Crazy Custys Calling: New Year's Eve Banshee Hell

 

Insecurity

Insecurity here with a tale on the tail end of the year.
I was working the day shift on the last day of the year with, I'll call him Sharps, because he loves knives and swords almost as much as I do.
 
Poor sharps got a call from a very, very angry lady. I know she was angry, because I could hear some of the call from the other side of the office.
 
She started off howling, asking Sharps how to get to us, Sharps brought up good ol' Google on our old, outdated and slow as a constipated walrus computer,and started loading the map. He then asked her for her location and some patience as the computer loaded up.
 
Well, she was having none of that.

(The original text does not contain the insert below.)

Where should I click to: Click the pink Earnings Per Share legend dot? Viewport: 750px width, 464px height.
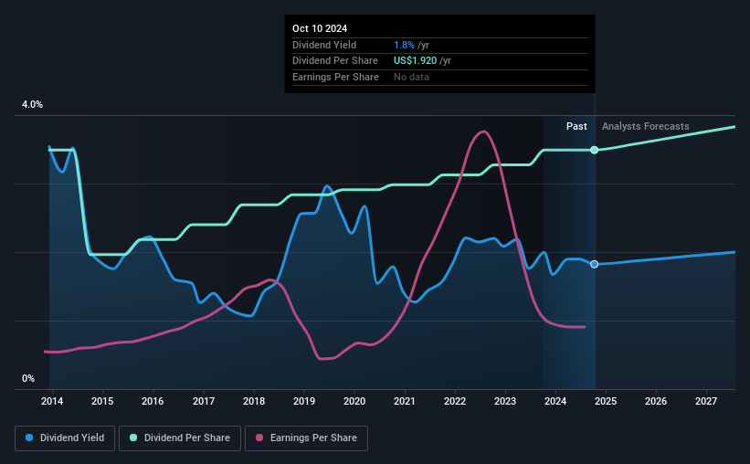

I heard the screech of, "WHAT?!?!? You should KNOW!!!"
 
Evidently, we need to know where in an 80+ square mile metropolitan area you are and then know how to get you to us.
 
He again asks where she is so he can find her the fastest route. I again hear the inarticulate banshee warble of impotent anger, and then, nothing.
 
He looks at the phone puzzled, and then shrugs and hangs up. Evidently she decided to direct her anger and the phone and either broke it into a large integer value of separate pieces or just hung up. I got the warm fuzzies thinking that the howler may have broken their expensive phone.
 
Peace out and may you have a tolerable new year!